(Beginning of DATA RECORDS)

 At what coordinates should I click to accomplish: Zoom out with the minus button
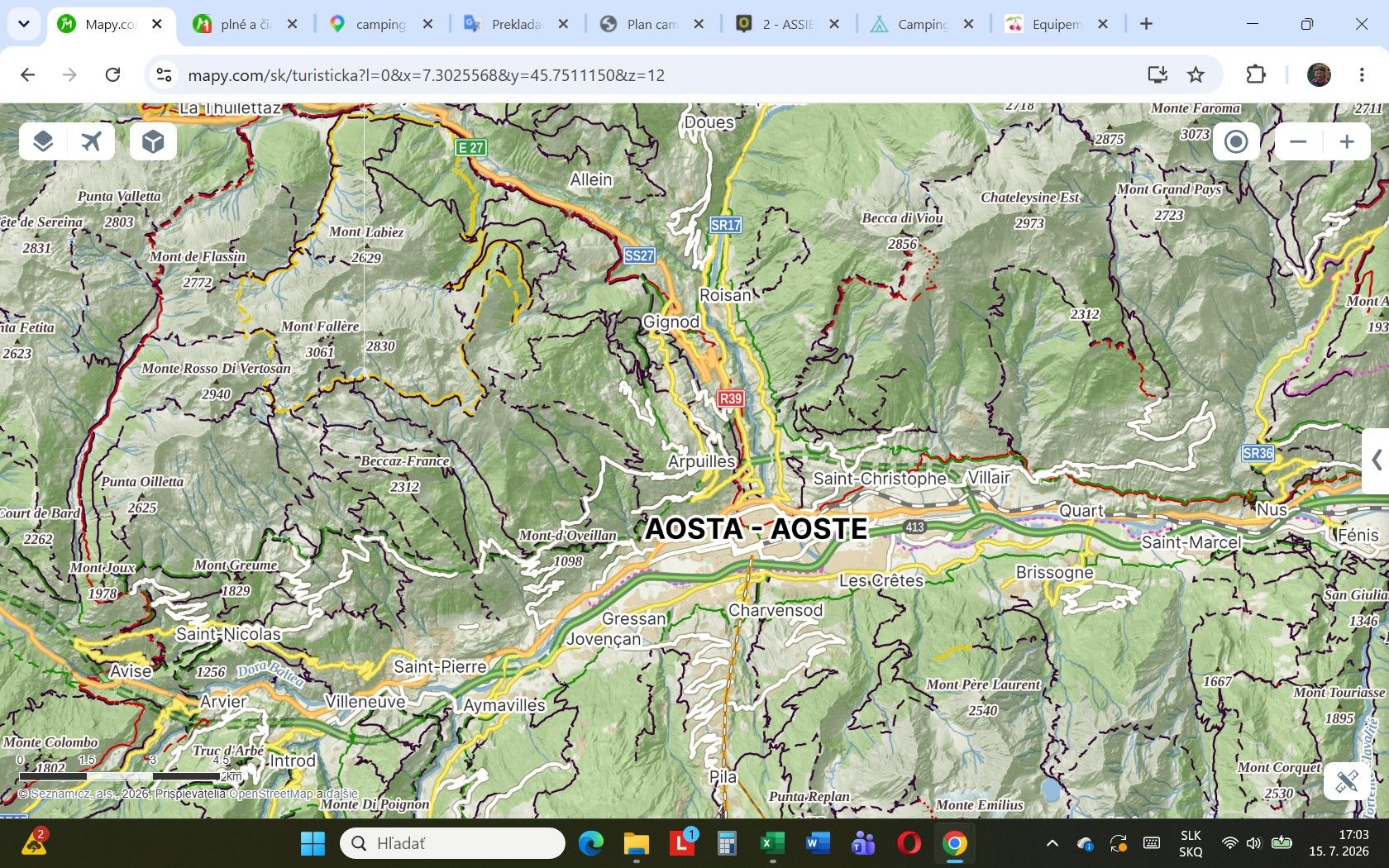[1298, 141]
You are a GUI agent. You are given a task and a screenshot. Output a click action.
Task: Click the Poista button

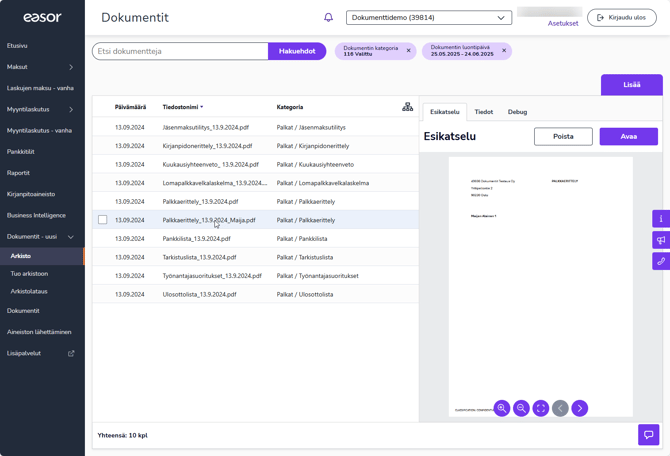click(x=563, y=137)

(End of DATA RECORDS)
(Beginning of DATA RECORDS)

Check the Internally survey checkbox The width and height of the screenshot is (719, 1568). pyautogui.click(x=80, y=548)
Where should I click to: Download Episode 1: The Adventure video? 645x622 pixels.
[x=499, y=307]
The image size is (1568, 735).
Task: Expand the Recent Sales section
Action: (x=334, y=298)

(End of DATA RECORDS)

> _TASK DESCRIPTION_: Would you filter the records and copy each line that contains the word "screenshot"?

> _FINAL ANSWER_:
You are a GUI agent. You are given a task and a screenshot. Output a click action.
Check the Internally survey checkbox The width and height of the screenshot is (719, 1568). pyautogui.click(x=80, y=548)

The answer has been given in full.